Godzinę biegłem sam. Ani widu (z przodu), ani słychu (z tyłu), tylko ja i moja puszcza dziecięca. Tu byłem z moim tatą i z takim jednym Robertem, na rowerach. Wiele lat nie wiedziałem gdzie to, aż dobiegliśmy tam kiedyś z Dzikim, to droga do Wierszy.

A tu jechaliśmy z Jankiem, ja biegłem, a on na rowerze. Marudziłbyś dzisiaj. No nie marudziłbym. Jak byś nie marudził, skoro wiem, że tak. Nie na deszcz, bo z tym byś dał radę, tylko na błoto i wertepy. Ale rozumiem, bo Ci ciężko było, krótkie dźwignie miałeś w nogach, to się ciężej pedałuje. Akurat dzień wcześniej była rocznica śmierci Janka, smutna jesień to jest jego pora. Zima wasza, wiosna nasza, jesień biegaczy – ale ta złota. Ta szara, z liśćmi, to Janka. Przebiegłem z nim w sobotę więcej dystansu niż tu opisuję.

Na półmetku dogania mnie dwóch gości: czarna bluza i żółta. Żółty trzyma się parę metrów za nami, z czarnym będziemy się napędzać. Zjadam dwie garście rodzynek, bo czuję, że goni mnie kryzys, dostaję kopa na osiem kilometrów.

I wtedy, na 29. kilometrze kryzys mnie dogania. Żółty przyspiesza, zabiera ze sobą czarnego, a ja zostaję, przez dwa kilometry myślę, a raczej bezmyślę i w końcu sięgam znów po rodzynki. Zaczynam gonić. Widzę ich przed sobą, no i widzę przekrzywionego, którego nie widziałem od blisko dwóch godzin. Przekrzywionego złapię na pewno.

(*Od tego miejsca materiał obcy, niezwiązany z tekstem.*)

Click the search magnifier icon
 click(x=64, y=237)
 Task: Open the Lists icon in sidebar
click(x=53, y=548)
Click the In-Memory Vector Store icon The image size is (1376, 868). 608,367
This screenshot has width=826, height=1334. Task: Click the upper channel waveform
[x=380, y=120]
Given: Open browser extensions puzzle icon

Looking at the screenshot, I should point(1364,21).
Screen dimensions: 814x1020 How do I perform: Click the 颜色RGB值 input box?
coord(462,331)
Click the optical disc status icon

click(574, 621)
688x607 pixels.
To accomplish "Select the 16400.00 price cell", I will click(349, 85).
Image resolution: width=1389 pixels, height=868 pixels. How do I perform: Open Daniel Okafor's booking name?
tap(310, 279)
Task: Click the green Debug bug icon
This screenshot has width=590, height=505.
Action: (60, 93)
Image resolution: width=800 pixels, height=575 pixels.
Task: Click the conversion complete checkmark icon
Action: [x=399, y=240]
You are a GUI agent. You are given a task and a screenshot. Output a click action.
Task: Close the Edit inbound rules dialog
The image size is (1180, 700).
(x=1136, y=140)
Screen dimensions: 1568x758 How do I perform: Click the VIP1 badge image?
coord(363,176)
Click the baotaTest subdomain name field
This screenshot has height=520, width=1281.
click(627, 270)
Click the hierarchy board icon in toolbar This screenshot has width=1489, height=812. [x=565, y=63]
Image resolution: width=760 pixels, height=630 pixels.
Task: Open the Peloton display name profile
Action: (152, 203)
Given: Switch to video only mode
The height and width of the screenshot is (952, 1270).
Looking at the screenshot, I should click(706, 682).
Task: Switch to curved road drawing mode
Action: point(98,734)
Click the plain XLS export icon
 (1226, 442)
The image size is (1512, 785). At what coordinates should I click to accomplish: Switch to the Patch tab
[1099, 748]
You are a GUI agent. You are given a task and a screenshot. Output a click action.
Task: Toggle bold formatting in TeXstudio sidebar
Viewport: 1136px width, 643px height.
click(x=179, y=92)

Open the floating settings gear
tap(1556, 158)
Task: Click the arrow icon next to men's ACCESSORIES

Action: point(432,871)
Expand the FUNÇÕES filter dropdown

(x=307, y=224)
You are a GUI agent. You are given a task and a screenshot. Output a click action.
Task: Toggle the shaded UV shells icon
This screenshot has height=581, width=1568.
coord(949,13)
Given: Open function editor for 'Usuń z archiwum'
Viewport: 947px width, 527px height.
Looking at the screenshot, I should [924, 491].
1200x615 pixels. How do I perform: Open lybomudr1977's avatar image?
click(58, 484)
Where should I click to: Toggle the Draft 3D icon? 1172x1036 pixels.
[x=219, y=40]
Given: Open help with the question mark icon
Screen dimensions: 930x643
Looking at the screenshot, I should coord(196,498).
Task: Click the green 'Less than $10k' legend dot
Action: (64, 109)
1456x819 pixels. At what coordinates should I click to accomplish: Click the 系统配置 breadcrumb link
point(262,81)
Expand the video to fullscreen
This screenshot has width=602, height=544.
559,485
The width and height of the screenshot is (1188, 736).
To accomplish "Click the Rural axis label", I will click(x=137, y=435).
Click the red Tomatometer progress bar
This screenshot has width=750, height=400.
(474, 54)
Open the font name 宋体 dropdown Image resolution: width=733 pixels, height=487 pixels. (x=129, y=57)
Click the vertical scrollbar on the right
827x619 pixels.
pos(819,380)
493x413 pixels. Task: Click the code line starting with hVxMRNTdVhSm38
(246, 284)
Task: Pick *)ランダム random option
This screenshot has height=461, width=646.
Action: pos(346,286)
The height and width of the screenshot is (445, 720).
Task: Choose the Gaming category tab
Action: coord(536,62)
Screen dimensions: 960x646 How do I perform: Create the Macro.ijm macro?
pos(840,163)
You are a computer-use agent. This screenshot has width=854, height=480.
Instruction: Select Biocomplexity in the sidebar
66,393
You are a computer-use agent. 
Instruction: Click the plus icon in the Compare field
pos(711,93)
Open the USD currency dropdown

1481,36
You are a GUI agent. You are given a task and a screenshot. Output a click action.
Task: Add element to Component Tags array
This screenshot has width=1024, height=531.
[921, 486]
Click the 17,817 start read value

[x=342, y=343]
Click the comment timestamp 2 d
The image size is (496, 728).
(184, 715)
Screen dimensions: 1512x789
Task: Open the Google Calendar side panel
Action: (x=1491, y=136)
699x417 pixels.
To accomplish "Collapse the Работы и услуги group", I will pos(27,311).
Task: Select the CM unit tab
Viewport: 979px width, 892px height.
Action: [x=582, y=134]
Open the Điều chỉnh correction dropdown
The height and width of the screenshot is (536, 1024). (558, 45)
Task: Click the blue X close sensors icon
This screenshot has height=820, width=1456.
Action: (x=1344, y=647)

W bieganiu nie ma nic na pewno. Prawie nic. Jeśli świetnie przygotujesz się do biegu, staniesz na starcie, to nie można przewidzieć, czy na mecie będziesz się cieszył, czy smucił. Jeśli przygotujesz się słabo, to na mecie na pewno będzie słabo.

Bo gdzieś tam, gdzie niedoświadczeni maratończycy wpadają na ścianę, ja w swoim 60. maratonie w życiu wbijam się w nią z łoskotem. Nie przechodzę do marszu, ale tempo zawstydza mnie tak że ujawnić je mogę tylko w dniu biczowania. O ile pamiętam, nie na każdym kilometrze schodzę poniżej 6:00, zwalniam więc o ponad półtorej minuty. Szczegóły są tutaj, na Garminie.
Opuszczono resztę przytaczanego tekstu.